It is heartwarming, as a citizen of the world and a taxpayer of the United States, to see that another of our beleaguered financial institutions has apparently righted the ship after the recent travails of the industry. Having received access to government guaranteed funding, central bank asset purchases, and a capital top-up from the public purse, JP Morgan, like Goldman before them, beat consensus earnings expectations and declared its participation in the TARP to be a “scarlet letter” which it would be happy to be shot of.
We’ll leave aside the issue that Q1’s robust performance, if repeated for the next three quarters, would have JPM earning $1.60 this year- and thus trading on a P/E of more than 20, which hardly seems to be compelling value. No, the real question is how much would the Goldmans and the JPMs and the Wells Fargos be earning if they had to raise the money themselves, didn’t have the Federales trying to polish their turds, etc. One can only hope that if the TARP funds are paid back, all of the special benefits these guys have enjoyed are also summarily withdrawn; access to the Fed programs, the FDIC guarantees, etc.

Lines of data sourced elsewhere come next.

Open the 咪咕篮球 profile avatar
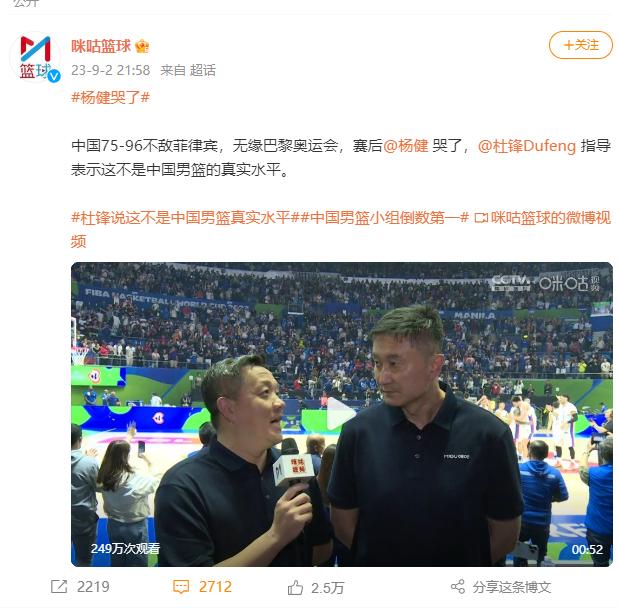This screenshot has width=618, height=608. click(x=35, y=57)
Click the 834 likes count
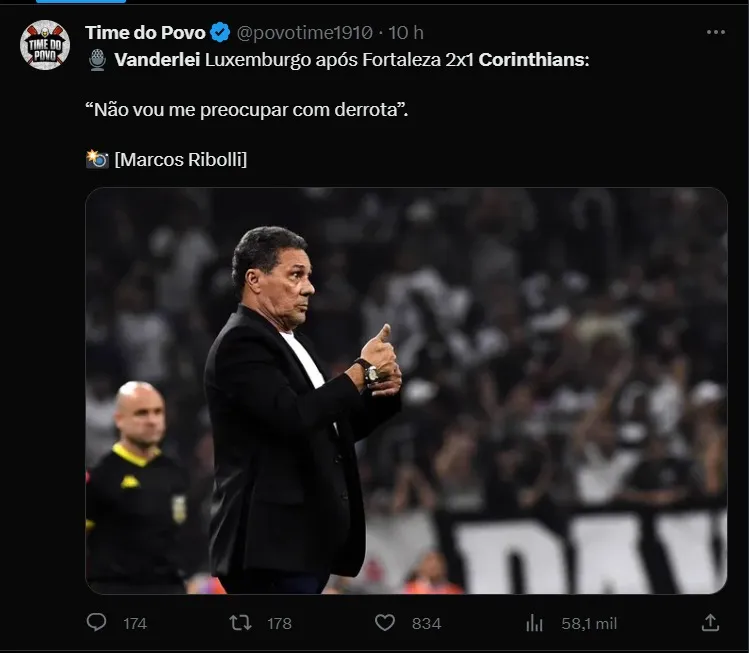Viewport: 749px width, 653px height. click(x=426, y=623)
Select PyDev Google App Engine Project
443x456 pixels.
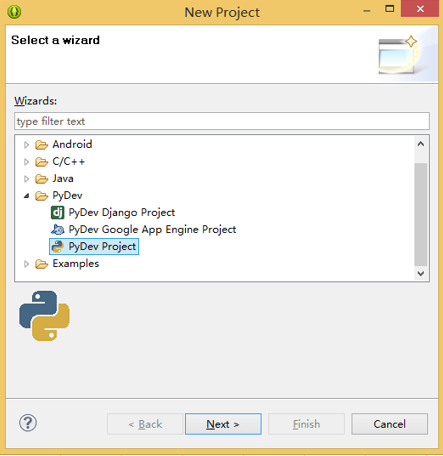[x=152, y=229]
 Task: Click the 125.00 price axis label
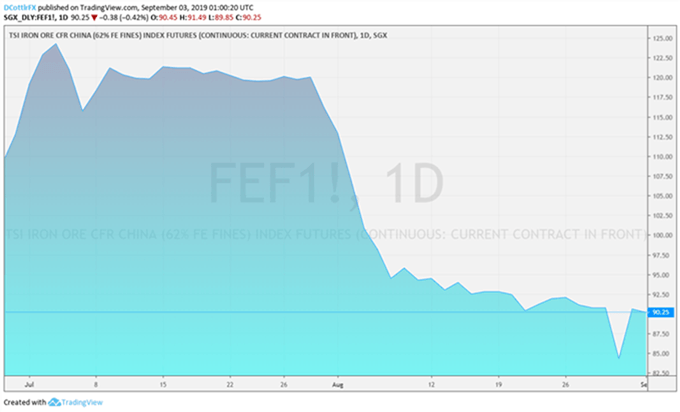point(663,39)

Hey, there’s nothing wrong with these guys wanting to stand on their own; but if they do, then they shouldn’t expect to see dime one of help from John Q. Taxpayer.
One institution that seems, ahem, less likely to pay back the TARP funds is Citigroup, which reports earnings today. Unlike many others, the once-mighty C is not expected to announce a profit, though in fairness consensus looks for the smallest quarterly loss since Chuck Prince was ejected from the dance floor.
While Macro Man is trying very hard to check his biases at the door, markets do seem to be reaching a potential turning point. A lot of recent trends look to be reaching potential exhaustion points. Consider “Harry”, below, which had a nice rally in mid-March, but has subsequently put in a sequence of lower highs and lower lows. It recently broke a little support line and is threatening the 55-day mocing average, a break of which would get the momentum crowd piling in to sell.
Harry is EUR/USD (times Macro Man’s age.)
Or consider Tom. He’s had an excellent 35% rally over the past six or seven weeks, breaking through a number of moving averages. Yet he’s had quite a sharp pullback today and is now sitting bang on his uptrendline. Given the severity of that slope, should it break, there could be quite a bit of juice on the downside. Of course, he could be worth a cheeky purchase with a stop just below the trendline. But given that he’s at the top of his Bollinger bands and his RSIs are rolling over, Macro Man is not tempted.
Tom is the Taiwan Stock Exchange Index (divided by e.)
His bearish worldview notwithstanding, Macro Man has actually made small money in equities over the last few weeks- his pain has come in other markets.
There does appear to be a slightly louder drumbeat of negativity from a number of sources- certainly the results from the recent sentiment poll were pretty skewed to the ursine. Now, that could man that the bearish money is now ready to return to the market….or it could mean that the shorts are already engaged and the pain trade remains to the upside.